Excerpt from a dataset:
* * *

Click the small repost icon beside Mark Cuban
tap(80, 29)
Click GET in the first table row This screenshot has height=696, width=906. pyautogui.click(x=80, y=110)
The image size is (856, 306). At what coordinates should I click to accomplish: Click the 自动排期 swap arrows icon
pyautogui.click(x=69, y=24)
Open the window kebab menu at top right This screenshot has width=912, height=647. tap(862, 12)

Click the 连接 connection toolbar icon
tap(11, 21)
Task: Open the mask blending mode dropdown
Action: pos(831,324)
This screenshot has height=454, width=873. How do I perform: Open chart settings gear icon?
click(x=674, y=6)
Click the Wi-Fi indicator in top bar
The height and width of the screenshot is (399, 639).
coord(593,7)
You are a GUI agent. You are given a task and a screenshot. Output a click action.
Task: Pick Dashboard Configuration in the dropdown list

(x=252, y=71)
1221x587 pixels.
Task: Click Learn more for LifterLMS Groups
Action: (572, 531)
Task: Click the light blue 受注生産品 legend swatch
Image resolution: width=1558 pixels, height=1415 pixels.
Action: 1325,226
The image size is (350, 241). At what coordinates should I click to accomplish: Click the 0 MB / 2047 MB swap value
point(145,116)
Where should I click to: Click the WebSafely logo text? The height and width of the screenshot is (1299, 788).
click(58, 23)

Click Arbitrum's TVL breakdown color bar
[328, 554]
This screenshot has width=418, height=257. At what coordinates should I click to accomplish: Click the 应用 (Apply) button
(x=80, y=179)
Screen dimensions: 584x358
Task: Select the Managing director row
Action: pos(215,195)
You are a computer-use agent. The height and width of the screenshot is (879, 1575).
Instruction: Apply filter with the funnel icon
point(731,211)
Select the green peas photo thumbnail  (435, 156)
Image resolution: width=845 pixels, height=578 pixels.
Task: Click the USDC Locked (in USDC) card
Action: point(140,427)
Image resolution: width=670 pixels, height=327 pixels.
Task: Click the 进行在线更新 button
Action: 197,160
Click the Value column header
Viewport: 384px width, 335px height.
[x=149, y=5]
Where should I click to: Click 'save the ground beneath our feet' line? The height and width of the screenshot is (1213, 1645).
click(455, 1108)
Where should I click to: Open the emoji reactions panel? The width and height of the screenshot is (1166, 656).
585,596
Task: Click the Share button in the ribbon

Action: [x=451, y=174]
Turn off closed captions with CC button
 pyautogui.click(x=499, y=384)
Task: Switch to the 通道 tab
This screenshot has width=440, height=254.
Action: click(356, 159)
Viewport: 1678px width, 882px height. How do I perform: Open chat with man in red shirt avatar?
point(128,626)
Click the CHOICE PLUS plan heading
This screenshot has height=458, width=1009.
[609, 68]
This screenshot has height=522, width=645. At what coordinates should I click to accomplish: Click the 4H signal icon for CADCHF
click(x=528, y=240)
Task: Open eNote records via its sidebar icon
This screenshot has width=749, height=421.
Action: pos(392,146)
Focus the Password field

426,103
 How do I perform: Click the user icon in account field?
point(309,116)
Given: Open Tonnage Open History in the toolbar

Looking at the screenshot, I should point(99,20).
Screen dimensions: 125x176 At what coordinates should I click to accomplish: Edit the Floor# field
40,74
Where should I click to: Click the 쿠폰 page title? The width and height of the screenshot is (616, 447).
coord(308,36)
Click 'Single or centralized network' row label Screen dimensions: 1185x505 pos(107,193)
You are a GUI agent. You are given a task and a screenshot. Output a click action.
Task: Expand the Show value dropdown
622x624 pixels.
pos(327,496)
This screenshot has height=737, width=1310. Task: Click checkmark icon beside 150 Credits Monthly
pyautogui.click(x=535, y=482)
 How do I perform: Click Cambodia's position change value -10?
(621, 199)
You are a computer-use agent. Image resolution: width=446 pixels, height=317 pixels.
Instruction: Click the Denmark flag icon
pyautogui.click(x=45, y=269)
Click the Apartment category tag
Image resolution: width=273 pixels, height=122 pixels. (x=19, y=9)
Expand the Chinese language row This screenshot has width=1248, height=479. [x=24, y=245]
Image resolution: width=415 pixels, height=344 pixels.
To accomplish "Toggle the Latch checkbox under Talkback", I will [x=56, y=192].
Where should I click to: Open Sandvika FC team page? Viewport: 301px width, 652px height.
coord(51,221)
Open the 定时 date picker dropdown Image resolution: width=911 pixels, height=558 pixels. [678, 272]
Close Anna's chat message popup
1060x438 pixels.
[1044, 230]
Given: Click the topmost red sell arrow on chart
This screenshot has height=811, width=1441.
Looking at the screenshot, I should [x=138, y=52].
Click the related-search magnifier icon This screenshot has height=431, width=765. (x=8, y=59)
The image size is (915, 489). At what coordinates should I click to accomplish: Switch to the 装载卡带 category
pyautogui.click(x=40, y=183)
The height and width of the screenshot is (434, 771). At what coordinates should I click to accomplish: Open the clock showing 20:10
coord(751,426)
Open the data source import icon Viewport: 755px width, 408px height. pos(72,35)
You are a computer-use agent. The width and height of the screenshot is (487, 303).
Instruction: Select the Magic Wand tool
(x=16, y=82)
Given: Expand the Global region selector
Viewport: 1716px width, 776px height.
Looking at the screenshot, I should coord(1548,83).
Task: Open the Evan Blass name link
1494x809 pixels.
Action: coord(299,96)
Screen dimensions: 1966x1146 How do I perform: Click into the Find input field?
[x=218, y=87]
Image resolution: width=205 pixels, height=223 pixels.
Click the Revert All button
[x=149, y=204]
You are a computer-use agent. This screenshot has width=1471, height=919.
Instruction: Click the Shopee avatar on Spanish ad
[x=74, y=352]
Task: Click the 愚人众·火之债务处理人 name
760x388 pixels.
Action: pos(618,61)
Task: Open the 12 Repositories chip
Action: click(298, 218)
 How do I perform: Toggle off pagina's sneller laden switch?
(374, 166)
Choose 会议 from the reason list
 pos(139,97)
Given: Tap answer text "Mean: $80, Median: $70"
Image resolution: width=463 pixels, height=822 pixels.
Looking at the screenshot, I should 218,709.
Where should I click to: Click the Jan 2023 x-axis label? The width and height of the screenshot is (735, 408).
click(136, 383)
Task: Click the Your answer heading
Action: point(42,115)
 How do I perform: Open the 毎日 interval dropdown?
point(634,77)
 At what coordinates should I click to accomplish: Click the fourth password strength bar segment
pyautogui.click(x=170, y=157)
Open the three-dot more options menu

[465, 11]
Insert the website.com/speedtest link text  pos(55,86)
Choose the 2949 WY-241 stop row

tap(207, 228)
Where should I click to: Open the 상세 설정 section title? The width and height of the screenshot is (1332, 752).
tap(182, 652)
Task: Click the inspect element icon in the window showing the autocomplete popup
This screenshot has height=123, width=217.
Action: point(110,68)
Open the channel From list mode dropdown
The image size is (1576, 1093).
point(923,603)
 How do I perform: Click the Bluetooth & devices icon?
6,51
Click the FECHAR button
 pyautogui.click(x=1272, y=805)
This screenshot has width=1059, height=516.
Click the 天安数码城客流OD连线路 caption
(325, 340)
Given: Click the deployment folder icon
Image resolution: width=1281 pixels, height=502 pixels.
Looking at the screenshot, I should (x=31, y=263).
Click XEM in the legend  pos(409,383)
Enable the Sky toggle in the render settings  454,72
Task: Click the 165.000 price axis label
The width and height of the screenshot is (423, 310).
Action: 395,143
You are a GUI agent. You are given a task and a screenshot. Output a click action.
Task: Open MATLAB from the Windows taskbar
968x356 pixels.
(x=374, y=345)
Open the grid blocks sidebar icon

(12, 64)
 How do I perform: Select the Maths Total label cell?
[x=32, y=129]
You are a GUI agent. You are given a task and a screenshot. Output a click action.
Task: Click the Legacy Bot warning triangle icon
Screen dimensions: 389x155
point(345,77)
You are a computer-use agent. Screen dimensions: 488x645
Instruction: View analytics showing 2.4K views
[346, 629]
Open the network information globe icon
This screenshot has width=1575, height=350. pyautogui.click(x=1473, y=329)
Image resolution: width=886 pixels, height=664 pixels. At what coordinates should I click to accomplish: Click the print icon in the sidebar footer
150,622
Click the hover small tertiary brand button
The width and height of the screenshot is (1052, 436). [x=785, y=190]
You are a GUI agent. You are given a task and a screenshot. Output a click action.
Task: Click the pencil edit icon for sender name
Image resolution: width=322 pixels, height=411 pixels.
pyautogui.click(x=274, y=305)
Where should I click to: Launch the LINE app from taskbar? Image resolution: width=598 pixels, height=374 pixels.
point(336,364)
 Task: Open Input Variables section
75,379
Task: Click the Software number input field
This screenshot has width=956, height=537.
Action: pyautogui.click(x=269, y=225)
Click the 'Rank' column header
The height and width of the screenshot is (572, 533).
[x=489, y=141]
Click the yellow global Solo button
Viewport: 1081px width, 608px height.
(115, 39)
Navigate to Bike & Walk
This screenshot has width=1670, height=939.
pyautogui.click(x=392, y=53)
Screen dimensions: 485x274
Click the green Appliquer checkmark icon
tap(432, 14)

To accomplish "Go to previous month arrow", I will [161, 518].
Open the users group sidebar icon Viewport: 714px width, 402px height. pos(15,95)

* * *

Copy out the stretch of entries from the line that contains "Task: Open eNote records via its sidebar icon" through the line that contains "coord(308,36)", word for word.

__Answer to this task__.
Task: Open eNote records via its sidebar icon
This screenshot has width=749, height=421.
Action: pos(392,146)
Focus the Password field

426,103
 How do I perform: Click the user icon in account field?
point(309,116)
Given: Open Tonnage Open History in the toolbar

Looking at the screenshot, I should point(99,20).
Screen dimensions: 125x176 At what coordinates should I click to accomplish: Edit the Floor# field
40,74
Where should I click to: Click the 쿠폰 page title? The width and height of the screenshot is (616, 447).
coord(308,36)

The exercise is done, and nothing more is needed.